Die Diskussion ist nicht neu, wird dieses Jahr aber besonders erbittert geführt. „Hände weg von unserem Piet“, wüten mehr als 90 Prozent der Niederländer. Am Samstag wollen sie gegen die UN demonstrieren — eine 16-Jährige hatte dazu aufgerufen. „Das ist unsere Tradition, und davon müssen sie ihre Finger lassen.“

Das Sinterklaas-Fest ist ein unschuldiges Kinderfest — so sehen es die Niederländer. An der Hautfarbe und möglichen Assoziationen stören sie sich kaum: Piets Farbe, so sagen fast alle der rund 17 Millionen Piet-Experten, komme vom Ruß der Schornsteine. Durch die klettern die Pieten der Legende nach, um die Päckchen für die Kinder abzuliefern.

Doch das kann die Vorwürfe der Kritiker nicht entkräften. Schließlich singt das Land auch Nikolauslieder mit Texten wie „Auch wenn du schwarz bis wie Ruß, du meinst es nur gut.“ Und das Pagenkostüm erinnert an die Kleidung, mit denen Kaufleute ihre Sklaven ausstaffierten.

„Das Fest ist eine Rückkehr zur Sklaverei“, kritisierte die UN-Expertin. Auch viele schwarze Niederländer aus den früheren Kolonien Surinam und den Antillen klagen. „Er ist ein koloniales Relikt“, sagt der Amsterdamer Künstler Quinsy Gario; er reichte Klage beim Europäischen Menschenrechtsgerichtshof ein. Schwarze würden als dumm, lustig und vor allem als Knechte dargestellt. „Das verletzt viele“, sagt Gario. Für viele Schwarze ist Piet das Symbol für die alltägliche Diskriminierung. „In den Niederlanden wird die Stimme der Schwarzen nicht gehört.“

Einige Stimmen in der derzeitigen Volkswut geben ihm recht. „Geht doch zurück in dein eigenes Land, Neger“, twitterten Sinterklaas-Fans.
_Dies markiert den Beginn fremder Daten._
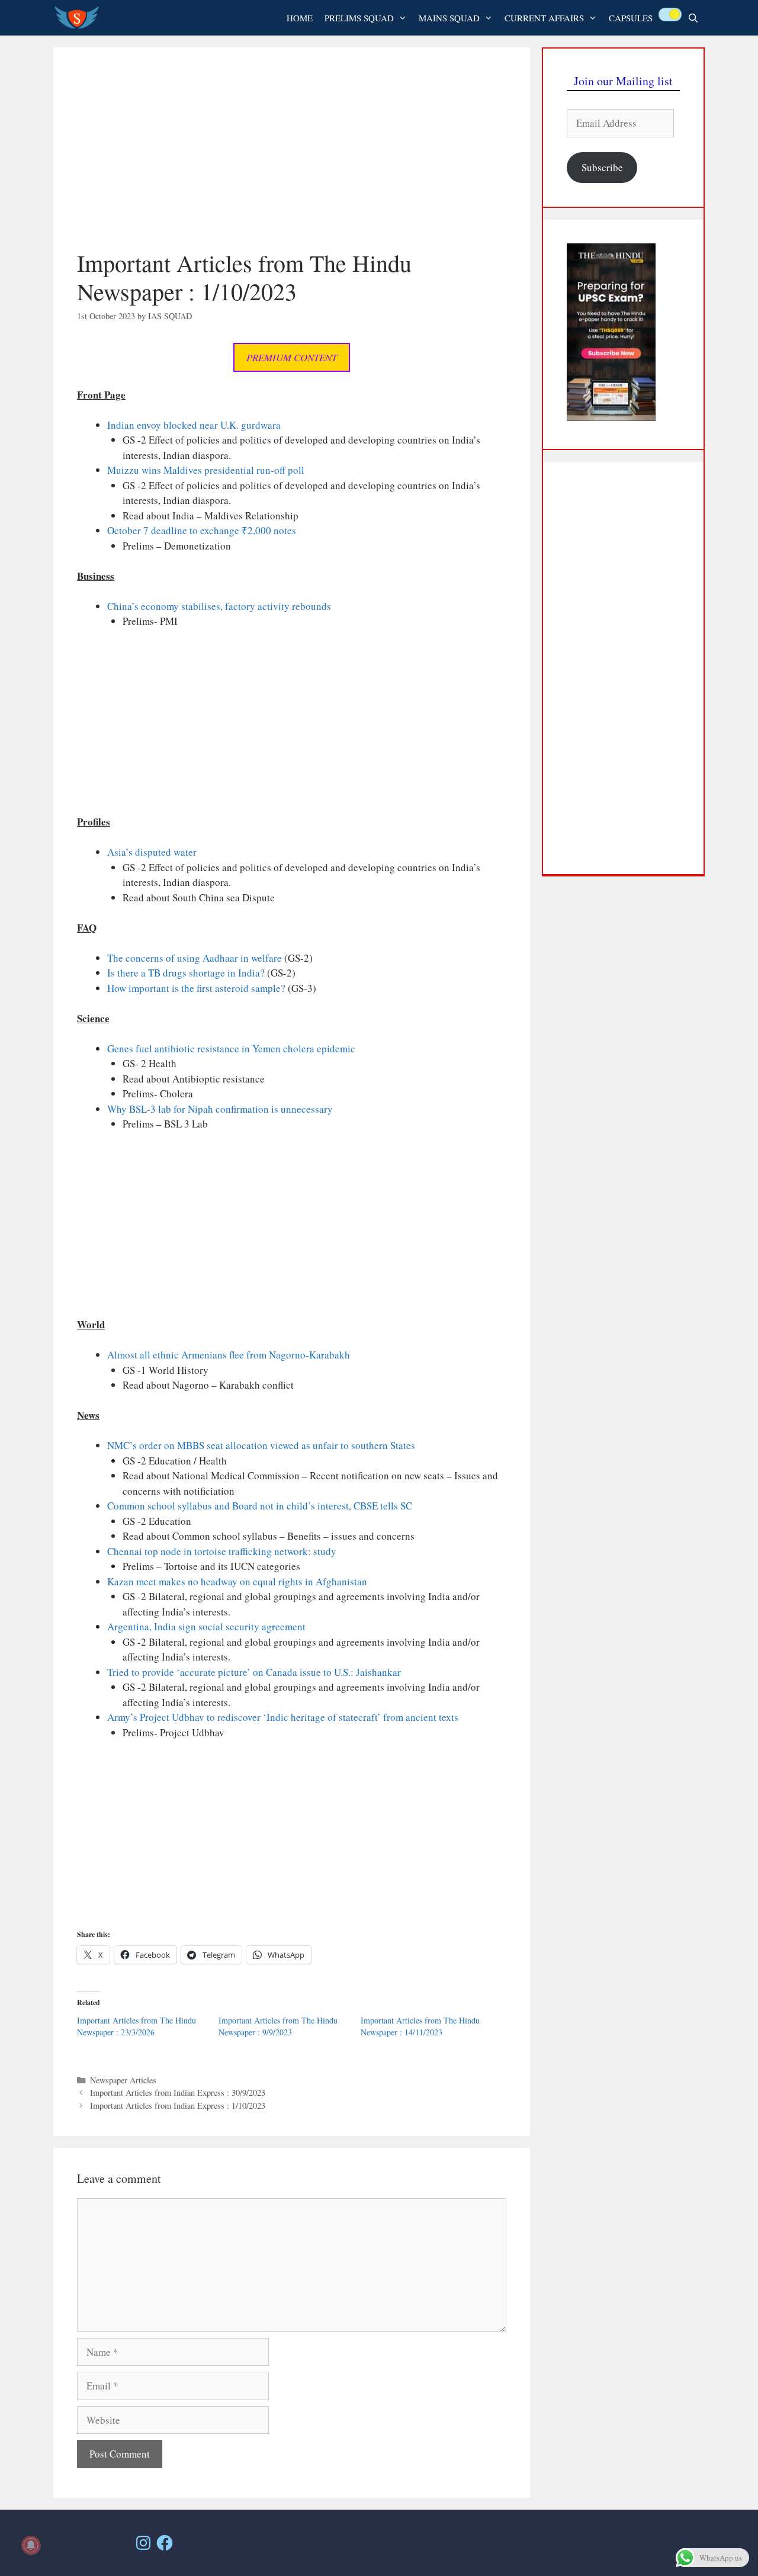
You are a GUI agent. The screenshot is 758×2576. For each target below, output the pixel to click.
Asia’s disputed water (152, 852)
Ein Verein, der für arme Kinder ein Nikolausfest organisieren und fünf der 20 Pieten bunt anmalen wollte, erhielt Dutzende von Todesdrohungen. Erschrocken wurde die Idee zurückgezogen. Nun versuchen Historiker, Vereine und Kommentatoren, die Gemüter zu beruhigen. „Die Tradition war nie in Beton gegossen“, mahnt die Tageszeitung „De Volkskrant“.